Karne döneminden sonra yaz tatilinde yapılabilecekler konusunda açıklamalarda bulunan Süyür, “Aileler ve öğrenciler karne heyecanı yaşadı. İyi karne kötü karne etiketi yapmadan önce aileler uzun soluklu bir dönemi değerlendirmeli” dedi.

Ortada bir sonuç varsa ve bu sonuç olumlu da olsa olumsuz da olsa tek bir kişiyi etiketlemenin doğru olmadığını kaydeden Süyür, “Dönem boyunca iyi koordine olmak çok önemli. Bu da aile üyelerinin ve eğitim kurumlarının desteği ile olur” diye konuştu.

Karnenin çocuğun öğrenme süreçleri ve davranışlarının bir geri bildirimi olduğunun bilinmesi gerektiğine dikkat çeken Süyür, şöyle devam etti:

“Çocuğumuza kişiselleştirme yapıp, karnesi zayıf gelen çocuğa zayıf öğrenci muamelesi yapılmamalıdır. Çocuğun sadece karnesi zayıftır, kişiliği değil, kişiliğine genelleme yapılması doğru değildir. Kişiliğine yönelik olumsuz davranışlarla karşılan çocuk yalnızca ’başarılıysam değerliyim ve yeterliyim, başarısız olursam kimse beni sevmeyecek’ gibi işlevsel olmayan gerçek dışı düşünceler geliştirebilir. Bu durum çocukta özgüven eksikliğine sebep olabilir. Ayrıca sadece başarılı olursam toplumdan onay ve değer görebileceğim inancı ile yalan söyleme ya da kaçınma davranışları gibi yollara başvurabilir.”

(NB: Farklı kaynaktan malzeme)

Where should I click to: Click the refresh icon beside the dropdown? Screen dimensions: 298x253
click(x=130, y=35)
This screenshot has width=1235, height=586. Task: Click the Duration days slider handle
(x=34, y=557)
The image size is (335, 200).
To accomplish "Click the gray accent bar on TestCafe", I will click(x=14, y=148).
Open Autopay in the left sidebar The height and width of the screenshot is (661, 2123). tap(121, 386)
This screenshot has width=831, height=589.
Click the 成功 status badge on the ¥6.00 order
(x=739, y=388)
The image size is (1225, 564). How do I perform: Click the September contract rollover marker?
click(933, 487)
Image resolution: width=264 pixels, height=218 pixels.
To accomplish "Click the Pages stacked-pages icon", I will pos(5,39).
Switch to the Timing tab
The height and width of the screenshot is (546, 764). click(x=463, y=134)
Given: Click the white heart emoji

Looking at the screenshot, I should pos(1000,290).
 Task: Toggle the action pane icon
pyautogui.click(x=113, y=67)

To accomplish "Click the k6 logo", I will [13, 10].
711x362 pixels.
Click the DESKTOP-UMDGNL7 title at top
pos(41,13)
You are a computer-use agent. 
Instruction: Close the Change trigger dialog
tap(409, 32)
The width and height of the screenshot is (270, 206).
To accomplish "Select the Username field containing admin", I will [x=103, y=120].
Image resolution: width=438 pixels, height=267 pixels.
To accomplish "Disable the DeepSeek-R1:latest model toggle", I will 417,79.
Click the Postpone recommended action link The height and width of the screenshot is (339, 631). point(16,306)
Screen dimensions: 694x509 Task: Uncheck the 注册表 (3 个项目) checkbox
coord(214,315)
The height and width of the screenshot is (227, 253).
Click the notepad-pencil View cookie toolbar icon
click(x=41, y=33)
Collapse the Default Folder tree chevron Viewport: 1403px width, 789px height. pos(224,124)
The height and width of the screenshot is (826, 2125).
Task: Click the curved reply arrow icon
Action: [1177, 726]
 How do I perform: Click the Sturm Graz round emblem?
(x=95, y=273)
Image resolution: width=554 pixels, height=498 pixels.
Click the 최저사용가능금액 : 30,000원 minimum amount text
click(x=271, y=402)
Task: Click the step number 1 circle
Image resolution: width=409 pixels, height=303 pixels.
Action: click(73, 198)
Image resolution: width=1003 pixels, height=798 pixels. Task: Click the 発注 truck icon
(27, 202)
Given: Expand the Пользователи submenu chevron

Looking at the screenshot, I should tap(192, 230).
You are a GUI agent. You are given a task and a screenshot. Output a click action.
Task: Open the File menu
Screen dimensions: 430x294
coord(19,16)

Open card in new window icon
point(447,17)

Kimi çocuğun sayısal derslerde iyiyken, kimisinin resimde, el becerisinde iyi olabildiğine vurgu yapan Süyür, ilgi ve becerilerin her çocukta farklı olduğunu anımsattı.

“Yaz tatili bir çeşit özgürlük gibidir. Arada bir soluklanmak, disiplinden az da olsa uzaklaşma fırsatıdır. Çocuklar kadar aileler için de önemi büyüktür” diyen Süyür, sözlerini şöyle sürdürdü:

“Çocuklar için gerçek anlamda dinlendirici, rahatlatıcı ve motivasyonla yeni döneme başlamalarını sağlamak ailelerin elindedir. Her öğrencinin tatille ilgili beklentisi farklıdır. Kimi öğrenci yaz tatilini, eksiklerini gidermek için ders çalışarak değerlendirirken kimi öğrenci günlerini televizyon veya bilgisayar başında geçirmeyi tercih ediyor olabilir. Fakat sonuç her ne olursa olsun kötü karnenin tek sorumlusu çocuk değildir, çocukla bu sorumluluğu paylaşmak gerekir.

Çocuğun okuldaki başarısızlığının nedenlerine gelince, bunlardan bazıları çocukların kendilerine has kişisel özellikleridir. Bilinmelidir ki her çocuk aynı değildir. Her çocuğun farklı kendi şahsına özel becerileri vardır. Önemli olan okul ve aile arasındaki uyumdur. Her iki gözlemci de çocuğun neye yeteneği olduğunu gözlemlemelidir ve o alanda çocuklarımız desteklenerek, geleceğimizin mirasları, özgüvenli çocuklar yetiştirilir.”